## [WORK TO COMPLETE]
Starting with the line with "Filter equipment by Barbarian King portrait" in the entries below and going on through the line with "The height and", output every line exactly and nothing more. No pictures.

Stored items
§
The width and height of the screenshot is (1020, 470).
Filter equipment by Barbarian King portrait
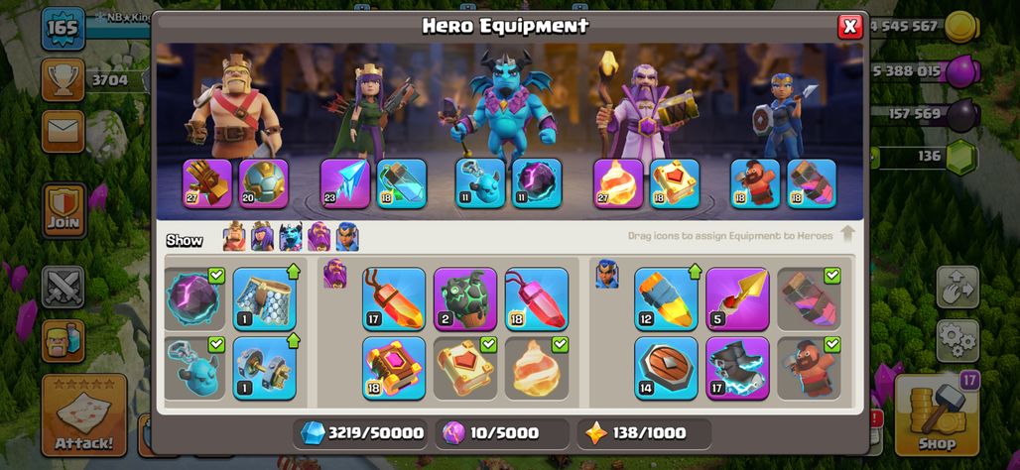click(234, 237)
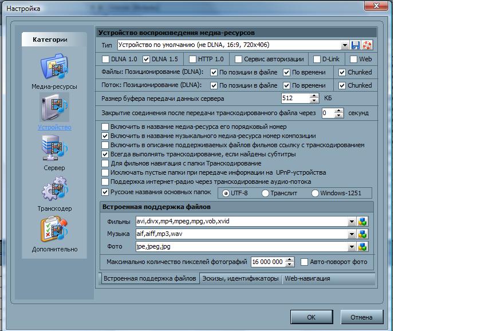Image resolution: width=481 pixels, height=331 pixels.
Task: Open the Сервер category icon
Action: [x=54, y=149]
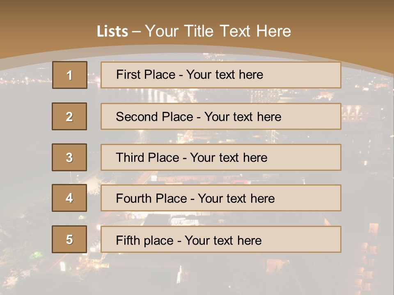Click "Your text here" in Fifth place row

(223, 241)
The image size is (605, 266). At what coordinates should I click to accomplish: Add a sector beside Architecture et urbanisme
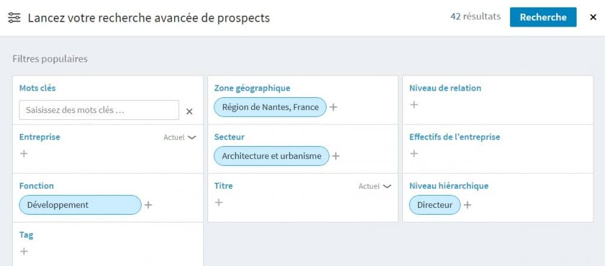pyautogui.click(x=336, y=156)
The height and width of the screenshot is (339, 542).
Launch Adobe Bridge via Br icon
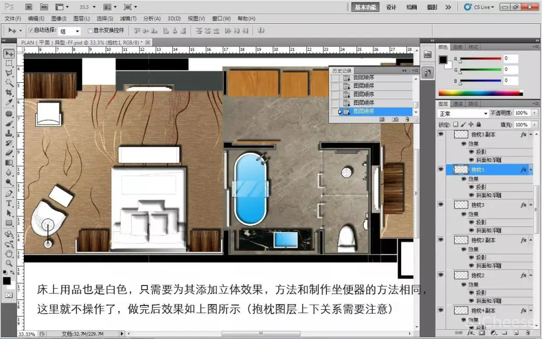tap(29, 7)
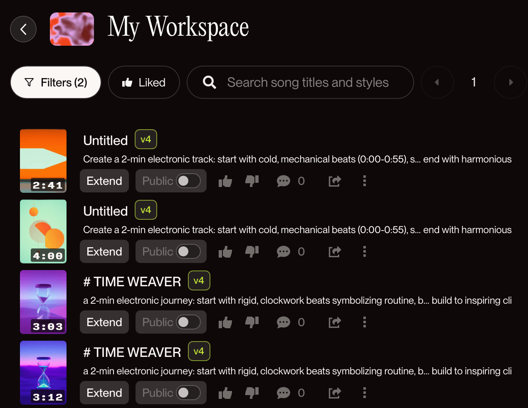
§
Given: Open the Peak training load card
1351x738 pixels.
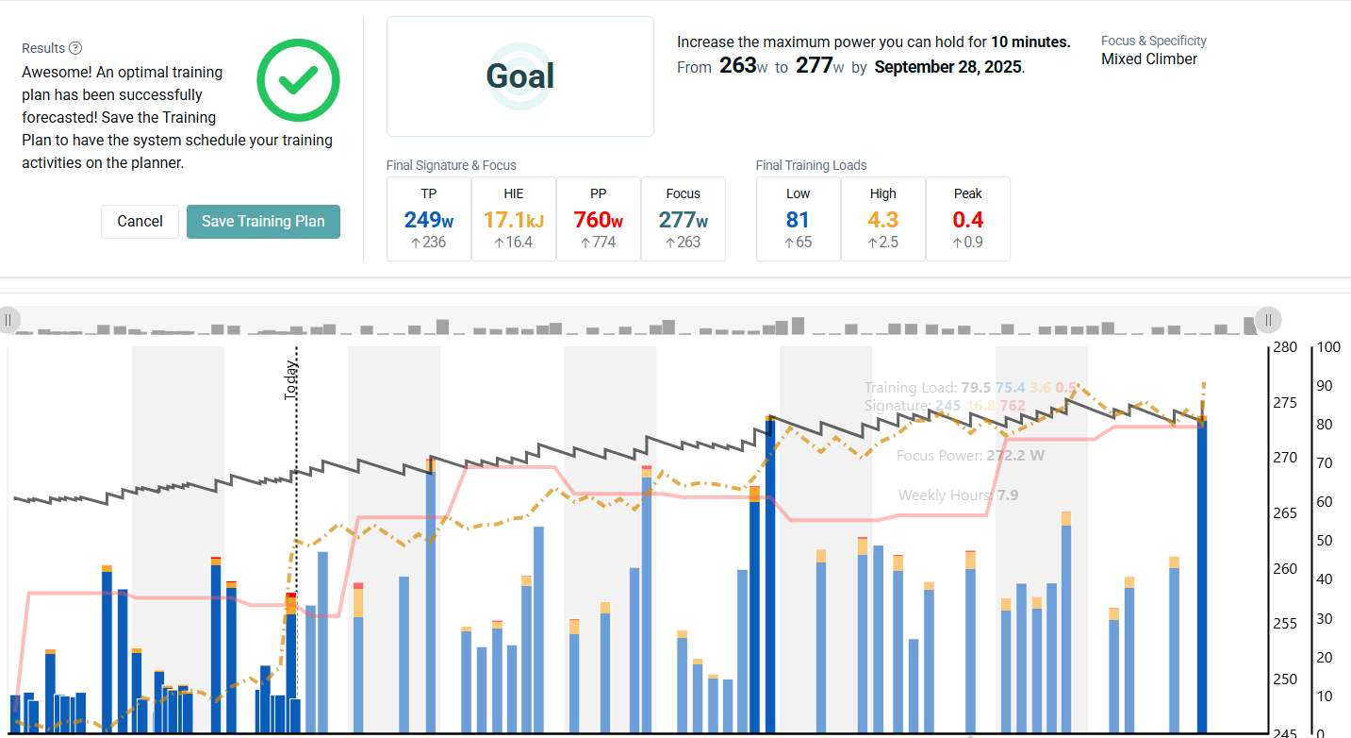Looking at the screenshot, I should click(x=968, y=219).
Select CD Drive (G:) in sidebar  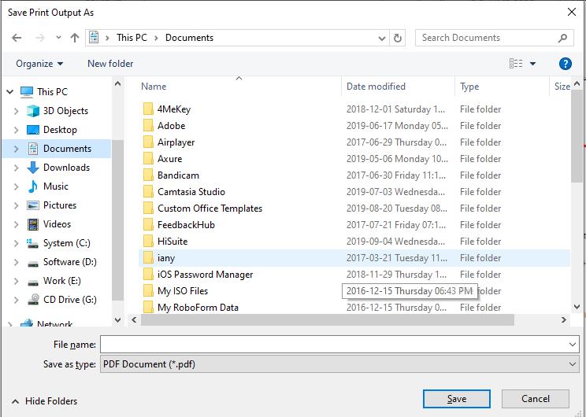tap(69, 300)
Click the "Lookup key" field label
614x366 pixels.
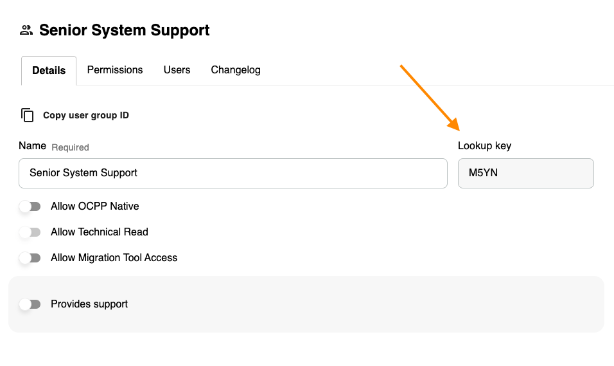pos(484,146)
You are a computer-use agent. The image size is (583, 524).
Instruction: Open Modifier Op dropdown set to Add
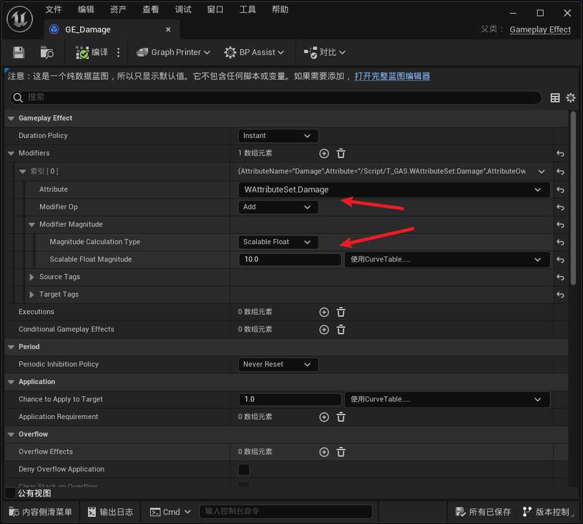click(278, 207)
§
## [RESPONSE TO THE TASK]
Filter equipment by Barbarian King portrait
click(234, 237)
Image resolution: width=481 pixels, height=331 pixels.
Task: Open the Сервер category icon
Action: [x=54, y=149]
Click "Your text here" in Fifth place row

(223, 241)
The image size is (605, 266). At what coordinates should I click to accomplish: Add a sector beside Architecture et urbanisme
pyautogui.click(x=336, y=156)
The height and width of the screenshot is (339, 542).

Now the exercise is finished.